A well-running team, process are paramount in conducting a research study

Feb 01, 2008, 5:00am

Conducting a pilot study is key to launching a successful larger research study. In a pilot study, researchers can identify shortcomings like poor adherence and how to address those shortcomings. A timetable for a research study should be established, taking into account the experience and competence of the principal investigator and research team. Data should be reviewed in the initial phase of a research study, when missing information can be more easily retrieved, to minimize the amount of data missing in a study.

Key Points

London, Ontario - A successful research study must have team members' responsibilities defined.

Speaking at the annual meeting of the Canadian Association of Wound Care, Karen Polansky, R.N., M.SC.N., a registered nurse at St. Michael's Hospital in Toronto, described ways to avoid problems and pitfalls in a research study.

"There are ways that principal investigators can bypass problems in research," says Ms. Polansky, a clinical nurse specialist.

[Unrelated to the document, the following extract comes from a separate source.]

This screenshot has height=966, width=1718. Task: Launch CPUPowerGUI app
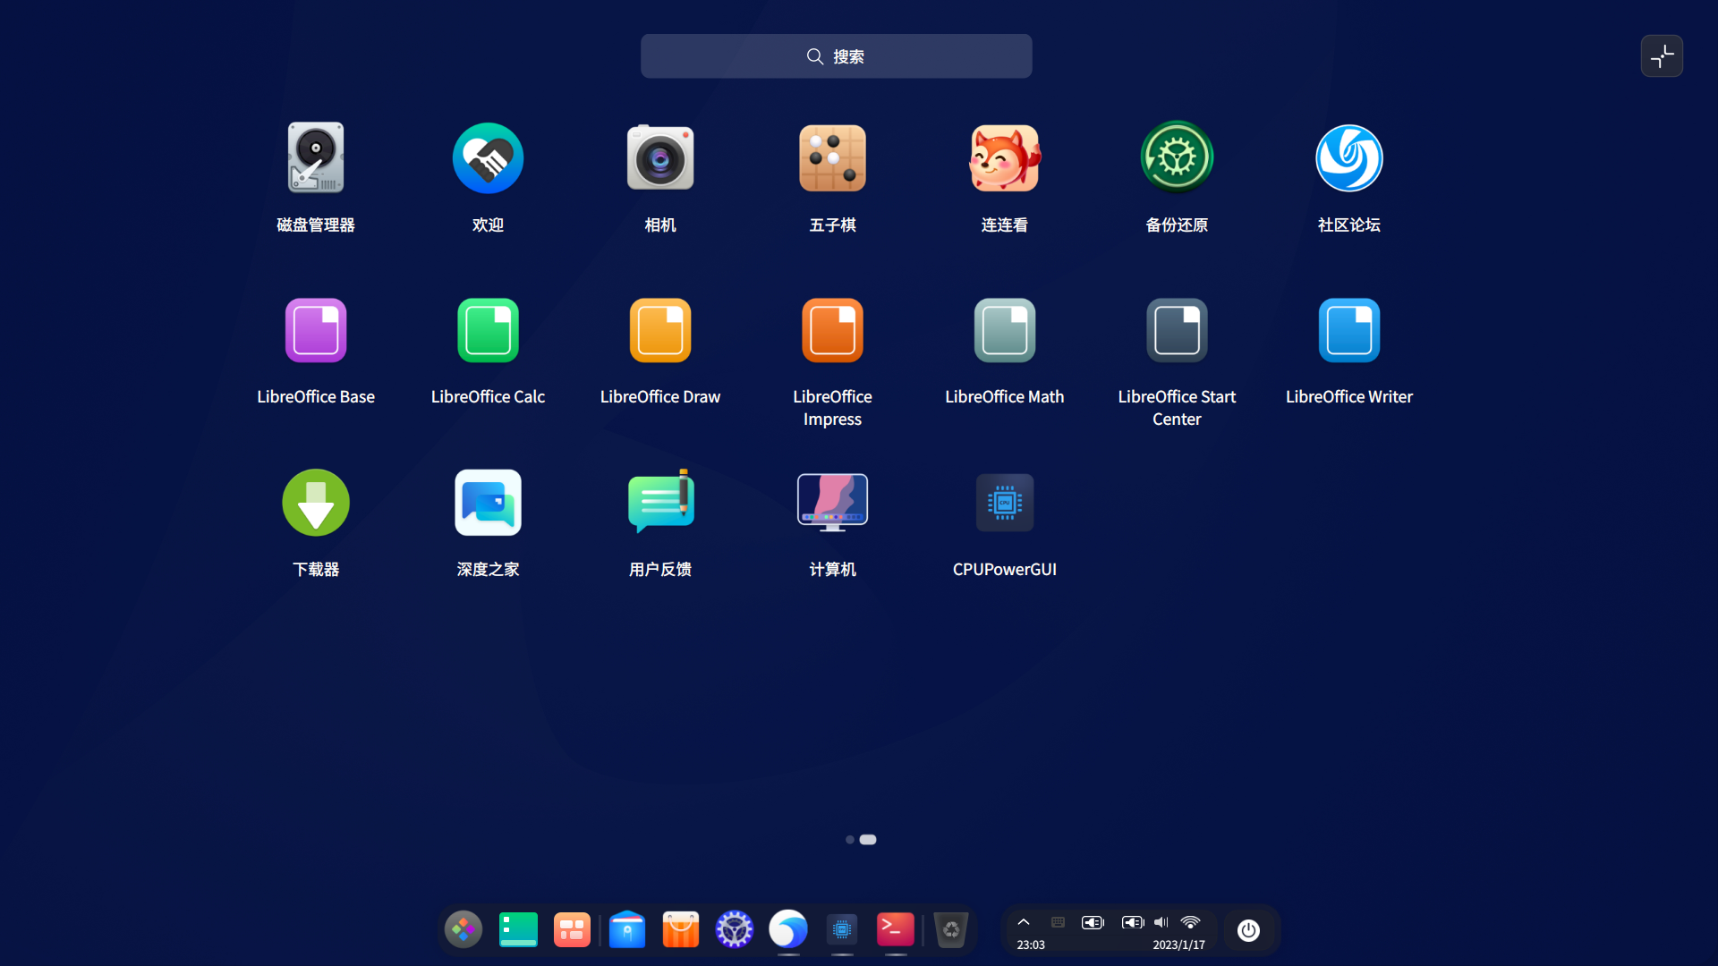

Clearly, launching a pilot study is a wise step to avoid errors and discover any unforeseen issues in a research study, Ms. Polansky says.

If there is poor adherence in the pilot, researchers can address that shortcoming. Without performing a pilot study, investigators may find that some data are not being captured quantitatively, she says.

Once a pilot study is completed, it should be fully analyzed to identify areas that require troubleshooting.

In the area of woundcare, determining the amount of drainage from a wound seems like a reasonable measure.

However, without continuous monitoring, or without a method of tracking the drainage, that question cannot be accurately answered in a quantitative fashion, Ms. Polansky says.

"If I need to document how much drainage there is from a wound, I have no way of knowing that, based on seeing patients on a twice a week basis," Ms. Polansky tells Dermatology Times.

"By doing a pilot of a pilot, I would find out that the question couldn't be answered,"she says.

Staff need to be informed about the study protocol and the reason for the protocol; for instance, why they need to take vital signs at certain points in time in the research.

It is incumbent upon the principal investigator to decide on the research question and definitions within the research plan and to delineate the research plan, Ms. Polansky says.

The research team can ask a librarian to assist in refining topics and assess methods for exploration.

A timetable for the project should be established that takes into account the experience and competence of the principal investigator and research team, as well as resources for the team.

"It's important to keep everyone on track," Ms. Polansky says.

In addition, expectations should be established for members of the research project.

A good research project begins with an extensive literature search to discuss prior research and identify gaps in knowledge. Here again, the librarian is a valuable asset to the research team.